Montserrat Volcano Observatory

Daily Report
Report for the period 16:00 28 September
to 16:00 29 September 1996

Activity at the Soufriere Hills volcano during this reporting period has continued at a relatively elevated level compared with early in the week. Seismicity is dominated by volcano-tectonic and hybrid earthquakes, with rockfall activity still very low. Despite cloudy conditions for most of the day some clear observations were possible of the interior of the scar. Field investigation of the deposits of last Tuesday's eruption has continued, along with processing of data already collected.

There have been 54 volcano-tectonic earthquakes during the day, and 63 smaller hybrid events. The VT events have reduced in size and number compared with yesterday but continue to have similar characteristics to the hybrid events. A review of the seismic records indicate that VT earthquakes with similar characteristics were recorded during August 1995. The events then were more widely scattered around the volcano and were sometimes large enough to be felt. The VT events on this occasion are most likely related to rock fracture caused by magma movement within the volcano. Only three rockfall signals were recorded by seismic stations today. Two small long period earthquakes were also recorded. The levels of broadband tremor on the Gages seismic station was higher than yesterday.

Visibility was generally poor for most of the day, but some good views were obtained of the interior of the scar. Vigorous steaming was evident from several areas along the base of the scar and fresh sulphur deposits has formed at most of the small steam vents. Areas to the south west and along the base of the scar appear to be undergoing some slight swelling. This may be due to new dome growth beneath the blocky deposits which line the base of the scar. The northern part of the scar was visible and appear to have a vertical cliff face with a nearly horizontal, bowl shaped base which grades down and outward to the Tar River valley. Several unstable blocks were observed on the top, inner parts of the north eastern sides of the scar. These are expected to produce further rockfalls as the dome stabilises.

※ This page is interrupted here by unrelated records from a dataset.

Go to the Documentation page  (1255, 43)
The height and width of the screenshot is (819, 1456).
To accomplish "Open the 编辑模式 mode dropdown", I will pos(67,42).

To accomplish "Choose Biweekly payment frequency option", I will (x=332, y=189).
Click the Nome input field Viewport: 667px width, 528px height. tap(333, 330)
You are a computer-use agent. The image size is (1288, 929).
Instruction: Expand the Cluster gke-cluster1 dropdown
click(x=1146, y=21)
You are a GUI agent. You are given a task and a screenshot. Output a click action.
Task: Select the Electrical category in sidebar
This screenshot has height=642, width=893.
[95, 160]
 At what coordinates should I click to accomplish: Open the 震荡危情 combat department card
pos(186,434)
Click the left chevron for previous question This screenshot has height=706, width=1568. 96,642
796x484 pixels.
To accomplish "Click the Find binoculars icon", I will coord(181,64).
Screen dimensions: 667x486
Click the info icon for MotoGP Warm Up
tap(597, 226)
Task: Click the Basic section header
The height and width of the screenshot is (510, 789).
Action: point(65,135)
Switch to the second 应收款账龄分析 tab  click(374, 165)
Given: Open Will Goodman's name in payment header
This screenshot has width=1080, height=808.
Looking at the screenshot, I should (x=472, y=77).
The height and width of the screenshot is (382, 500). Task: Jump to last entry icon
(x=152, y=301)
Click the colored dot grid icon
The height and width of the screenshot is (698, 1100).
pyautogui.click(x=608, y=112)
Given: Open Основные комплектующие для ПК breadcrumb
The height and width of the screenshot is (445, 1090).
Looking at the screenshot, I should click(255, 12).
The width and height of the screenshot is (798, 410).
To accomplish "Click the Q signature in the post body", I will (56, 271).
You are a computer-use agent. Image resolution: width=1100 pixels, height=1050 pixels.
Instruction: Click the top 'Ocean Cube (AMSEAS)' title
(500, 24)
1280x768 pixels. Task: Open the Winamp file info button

Further investigation of ballistic clasts produced by the 17-18 September explosion, was undertaken on the eastern side of the island today. These would be used to help scientists determine the maximum extent of projectiles from last Tuesday's activity. This will the MVO to better understand the volcano and would assist in microzonation of the hazard zones around the volcano.

No EDM measurements were taken. Measurement of new deposits from the 17-18 September eruption located in the Tar River valley was undertaken using the GPS equipment today. The data collected today would be compared to similar measurement conducted previously so as to obtain volume estimates for the new deposits.

MVO scientists expect that rockfalls and possibly pyroclastic flows will occur during the next few days as the unstable sides of the new scar feature at English's Crater stabilise. All indications are that the rockfalls and pyroclastic flows will be confined to the Tar River valley area. Dust masks should be worn at all times in ashy environments, which may persist for some time as ash dries out and blows around. Drivers should exercise caution and consideration for other road users, especially when driving through areas still affected by ash or gravel.

Individuals put themselves in extreme danger if they venture beyond the Long Ground area into the Tar River valley. All individuals passing checkpoints in whatever part of the island are reminded that they are entering areas which may become unsafe very quickly, and everyone should be on maximum alert in all of these areas. All residents of southern Montserrat are asked to once again ensure that they are familiar with evacuation procedures.